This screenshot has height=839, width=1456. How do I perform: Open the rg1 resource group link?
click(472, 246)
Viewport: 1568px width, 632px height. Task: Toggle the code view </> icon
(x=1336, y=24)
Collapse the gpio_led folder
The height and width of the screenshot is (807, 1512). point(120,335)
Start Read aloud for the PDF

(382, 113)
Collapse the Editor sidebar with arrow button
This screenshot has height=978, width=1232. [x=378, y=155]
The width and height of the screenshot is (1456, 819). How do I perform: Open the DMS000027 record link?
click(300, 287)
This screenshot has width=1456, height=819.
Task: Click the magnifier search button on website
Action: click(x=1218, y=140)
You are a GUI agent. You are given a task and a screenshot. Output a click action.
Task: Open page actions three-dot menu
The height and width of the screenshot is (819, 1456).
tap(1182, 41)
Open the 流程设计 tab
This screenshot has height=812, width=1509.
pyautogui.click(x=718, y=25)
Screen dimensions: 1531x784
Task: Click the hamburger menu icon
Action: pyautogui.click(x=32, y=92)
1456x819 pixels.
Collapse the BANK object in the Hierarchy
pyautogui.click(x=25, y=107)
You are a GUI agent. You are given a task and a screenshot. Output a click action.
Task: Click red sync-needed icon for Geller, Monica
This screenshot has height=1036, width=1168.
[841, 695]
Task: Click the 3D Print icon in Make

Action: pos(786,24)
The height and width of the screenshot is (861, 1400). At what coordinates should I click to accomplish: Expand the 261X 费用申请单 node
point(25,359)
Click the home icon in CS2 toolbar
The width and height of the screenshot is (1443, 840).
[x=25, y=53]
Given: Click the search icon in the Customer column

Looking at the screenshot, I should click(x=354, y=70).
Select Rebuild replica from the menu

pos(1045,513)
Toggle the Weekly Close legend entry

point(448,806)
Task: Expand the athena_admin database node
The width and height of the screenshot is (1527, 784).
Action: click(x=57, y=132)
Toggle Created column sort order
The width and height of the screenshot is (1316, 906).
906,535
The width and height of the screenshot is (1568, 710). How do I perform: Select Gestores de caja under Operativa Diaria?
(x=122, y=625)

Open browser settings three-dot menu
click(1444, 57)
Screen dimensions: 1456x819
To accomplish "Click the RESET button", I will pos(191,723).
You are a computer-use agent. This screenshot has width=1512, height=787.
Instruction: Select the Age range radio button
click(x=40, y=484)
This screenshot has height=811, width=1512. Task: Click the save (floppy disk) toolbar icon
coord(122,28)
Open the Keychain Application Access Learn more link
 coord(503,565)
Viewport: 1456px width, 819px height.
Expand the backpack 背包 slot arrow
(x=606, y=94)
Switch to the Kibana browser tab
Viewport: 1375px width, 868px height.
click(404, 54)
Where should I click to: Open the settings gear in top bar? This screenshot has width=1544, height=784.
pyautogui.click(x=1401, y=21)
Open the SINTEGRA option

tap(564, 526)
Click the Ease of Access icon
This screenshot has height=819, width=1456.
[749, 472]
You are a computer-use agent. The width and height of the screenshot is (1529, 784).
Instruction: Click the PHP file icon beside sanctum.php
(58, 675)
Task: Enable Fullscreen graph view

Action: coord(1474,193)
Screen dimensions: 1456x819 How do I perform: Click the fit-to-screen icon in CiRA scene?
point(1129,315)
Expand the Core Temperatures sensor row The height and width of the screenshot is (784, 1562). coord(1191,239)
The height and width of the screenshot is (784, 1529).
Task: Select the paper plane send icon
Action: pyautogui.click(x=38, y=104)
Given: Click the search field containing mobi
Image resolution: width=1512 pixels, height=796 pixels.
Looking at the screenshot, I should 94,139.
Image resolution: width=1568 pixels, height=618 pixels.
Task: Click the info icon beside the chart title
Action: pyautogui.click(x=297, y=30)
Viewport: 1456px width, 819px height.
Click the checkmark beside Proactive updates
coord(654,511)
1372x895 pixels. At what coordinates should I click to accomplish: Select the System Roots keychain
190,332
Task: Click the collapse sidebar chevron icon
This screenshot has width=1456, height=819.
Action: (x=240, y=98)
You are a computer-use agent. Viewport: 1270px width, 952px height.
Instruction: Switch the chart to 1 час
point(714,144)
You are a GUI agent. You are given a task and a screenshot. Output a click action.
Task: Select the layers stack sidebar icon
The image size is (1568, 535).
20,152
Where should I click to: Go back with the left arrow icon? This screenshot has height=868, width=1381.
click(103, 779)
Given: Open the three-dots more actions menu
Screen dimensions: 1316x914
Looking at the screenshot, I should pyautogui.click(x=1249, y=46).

****************

Directions :: Using the records above, write out exactly the lines from the one containing "Task: Select the layers stack sidebar icon" through the last, and add nothing.

Output of the task ::
Task: Select the layers stack sidebar icon
The image size is (1568, 535).
20,152
Where should I click to: Go back with the left arrow icon? This screenshot has height=868, width=1381.
click(103, 779)
Given: Open the three-dots more actions menu
Screen dimensions: 1316x914
Looking at the screenshot, I should pyautogui.click(x=1249, y=46).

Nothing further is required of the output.